Kafka

Wednesday November 07, 2018

Apache Kafka Supports 200K Partitions Per Cluster

In Kafka, a topic can have multiple partitions to which records are distributed. Partitions are the unit of parallelism. In general, more partitions leads to higher throughput. However, there are some factors that one should consider when having more partitions in a Kafka cluster. I am happy to report that the recent Apache Kafka 1.1.0 release has significantly increased the number of partitions that a single Kafka cluster can support from the deployment and the availability perspective.

To understand the improvement, it’s useful to first revisit some of the basics about partition leaders and the controller. First, each partition can have multiple replicas for higher availability and durability. One of the replicas is designated as the leader and all the client requests are served from this lead replica. Second, one of the brokers in the cluster acts as the controller that manages the whole cluster. If a broker fails, the controller is responsible for selecting new leaders for partitions on the failed broker.

The Kafka broker does a controlled shutdown by default to minimize service disruption to clients.

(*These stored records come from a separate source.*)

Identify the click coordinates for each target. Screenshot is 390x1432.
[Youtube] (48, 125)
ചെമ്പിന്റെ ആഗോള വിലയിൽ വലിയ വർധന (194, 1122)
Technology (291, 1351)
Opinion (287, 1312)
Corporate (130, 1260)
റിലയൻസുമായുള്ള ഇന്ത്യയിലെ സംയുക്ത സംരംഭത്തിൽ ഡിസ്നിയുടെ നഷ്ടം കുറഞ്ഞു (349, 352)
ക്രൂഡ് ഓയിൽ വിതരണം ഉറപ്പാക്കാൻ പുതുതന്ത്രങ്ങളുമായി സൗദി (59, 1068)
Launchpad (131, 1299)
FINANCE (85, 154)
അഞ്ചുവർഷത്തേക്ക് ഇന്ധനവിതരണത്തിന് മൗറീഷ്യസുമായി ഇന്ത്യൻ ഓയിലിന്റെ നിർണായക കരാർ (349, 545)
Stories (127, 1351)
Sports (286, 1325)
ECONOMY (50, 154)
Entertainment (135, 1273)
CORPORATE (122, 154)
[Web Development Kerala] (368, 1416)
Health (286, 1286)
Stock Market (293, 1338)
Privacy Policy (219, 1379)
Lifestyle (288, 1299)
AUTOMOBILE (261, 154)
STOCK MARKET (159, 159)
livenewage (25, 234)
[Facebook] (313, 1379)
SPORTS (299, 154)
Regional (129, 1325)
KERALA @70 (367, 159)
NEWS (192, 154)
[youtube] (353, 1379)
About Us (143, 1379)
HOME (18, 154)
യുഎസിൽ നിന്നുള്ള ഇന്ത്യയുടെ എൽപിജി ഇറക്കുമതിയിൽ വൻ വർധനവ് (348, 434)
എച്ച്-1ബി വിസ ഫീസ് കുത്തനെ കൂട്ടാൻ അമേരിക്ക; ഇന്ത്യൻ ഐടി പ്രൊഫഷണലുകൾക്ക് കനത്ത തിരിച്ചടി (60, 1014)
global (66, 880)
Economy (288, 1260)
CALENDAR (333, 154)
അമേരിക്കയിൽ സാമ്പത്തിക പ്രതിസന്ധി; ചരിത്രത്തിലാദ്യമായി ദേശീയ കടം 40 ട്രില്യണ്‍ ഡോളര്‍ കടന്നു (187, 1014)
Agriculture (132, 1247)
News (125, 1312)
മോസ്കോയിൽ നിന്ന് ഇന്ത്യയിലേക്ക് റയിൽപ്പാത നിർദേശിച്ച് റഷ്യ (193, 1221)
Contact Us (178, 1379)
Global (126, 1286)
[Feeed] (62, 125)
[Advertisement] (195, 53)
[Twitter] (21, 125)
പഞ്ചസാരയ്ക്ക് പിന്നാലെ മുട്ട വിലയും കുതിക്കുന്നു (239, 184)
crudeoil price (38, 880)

A controlled shutdown has the following steps. (1) A SIG_TERM signal is sent to the broker to be shut down. (2) The broker sends a request to the controller to indicate that it’s about to shut down. (3) The controller then changes the partition leaders on this broker to other brokers and persists that information in ZooKeeper. (4) The controller sends the new leader to other brokers. (5) The controller sends a successful reply to the shutting down broker, which finally terminates its process. At this point, there is no impact to the clients since their traffic has already been moved to other brokers. This process is depicted in Figure 1 below. Note that step (4) and (5) can happen in parallel.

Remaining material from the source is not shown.